Experimenté la ayuda constante de Dios en cada momento mientras predicaba el evangelio, y mi corazón estaba lleno de gratitud.
Un día, salí a evangelizar con la iglesia local. Hacía un calor insoportable, así que estaba buscando un lugar con sombra. Mientras caminaba, un hombre que estaba sentado bajo un árbol me llamó y me dijo: “Ven, siéntate aquí para descansar.”
Notó que llevaba una Biblia y me preguntó: “¿Estás compartiendo la palabra de Dios?” Cuando respondí afirmativamente, me dijo que él era pastor. En ese momento, pensé: “Si puedo compartir el evangelio con este pastor y él recibe la salvación, ¡toda su congregación también podría ser salvada!”
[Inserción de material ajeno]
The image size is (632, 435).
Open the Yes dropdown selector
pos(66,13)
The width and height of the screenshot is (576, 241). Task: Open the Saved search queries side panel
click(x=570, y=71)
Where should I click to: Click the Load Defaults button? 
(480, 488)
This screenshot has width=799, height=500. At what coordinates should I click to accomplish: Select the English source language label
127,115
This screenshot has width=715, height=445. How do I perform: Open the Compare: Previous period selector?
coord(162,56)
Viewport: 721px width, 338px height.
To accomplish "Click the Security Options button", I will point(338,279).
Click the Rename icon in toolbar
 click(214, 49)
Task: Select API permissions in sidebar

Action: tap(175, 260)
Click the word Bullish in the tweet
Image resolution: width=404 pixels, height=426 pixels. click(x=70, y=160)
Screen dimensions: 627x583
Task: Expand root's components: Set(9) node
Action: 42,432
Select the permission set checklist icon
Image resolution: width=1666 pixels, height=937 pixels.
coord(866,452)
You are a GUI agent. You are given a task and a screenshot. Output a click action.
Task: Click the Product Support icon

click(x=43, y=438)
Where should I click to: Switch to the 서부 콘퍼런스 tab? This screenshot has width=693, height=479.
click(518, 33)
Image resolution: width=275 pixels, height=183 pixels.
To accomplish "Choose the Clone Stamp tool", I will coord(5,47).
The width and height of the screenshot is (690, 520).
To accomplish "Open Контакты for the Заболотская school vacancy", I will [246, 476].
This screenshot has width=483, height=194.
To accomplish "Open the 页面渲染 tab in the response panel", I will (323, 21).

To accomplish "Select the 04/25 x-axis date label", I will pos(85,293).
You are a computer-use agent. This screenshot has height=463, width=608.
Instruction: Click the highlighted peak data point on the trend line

Sin dudarlo, comencé a compartir el evangelio con él. El pastor me explicó su perspectiva: que debemos cumplir con la ley, que los pecados que cometemos inevitablemente deben confesarse y que es necesario arrepentirse para recibir el perdón y la gracia de Dios.
Le respondí que, como seres humanos, es imposible cumplir completamente con la ley, y le mostré esto a través de Hebreos 10 y Romanos 3:23-24. Le expliqué cómo la salvación no se basa en nuestras obras, sino en la justicia que recibimos gratuitamente por la gracia de Dios, a través de la redención en Cristo Jesús.
Al escuchar esto, el pastor exclamó: “¡Ah, ahora lo entiendo! ¡Amén!” Con entusiasmo, añadió: “Tengo que compartir estas buenas nuevas con mi congregación.”
Lo invité a un seminario bíblico en nuestra iglesia, y él asistió junto con sus feligreses. Escucharon atentamente la palabra de Dios, y fue un momento profundamente conmovedor.
Estoy inmensamente agradecido a Dios por darme una experiencia tan feliz e inolvidable en mi corazón.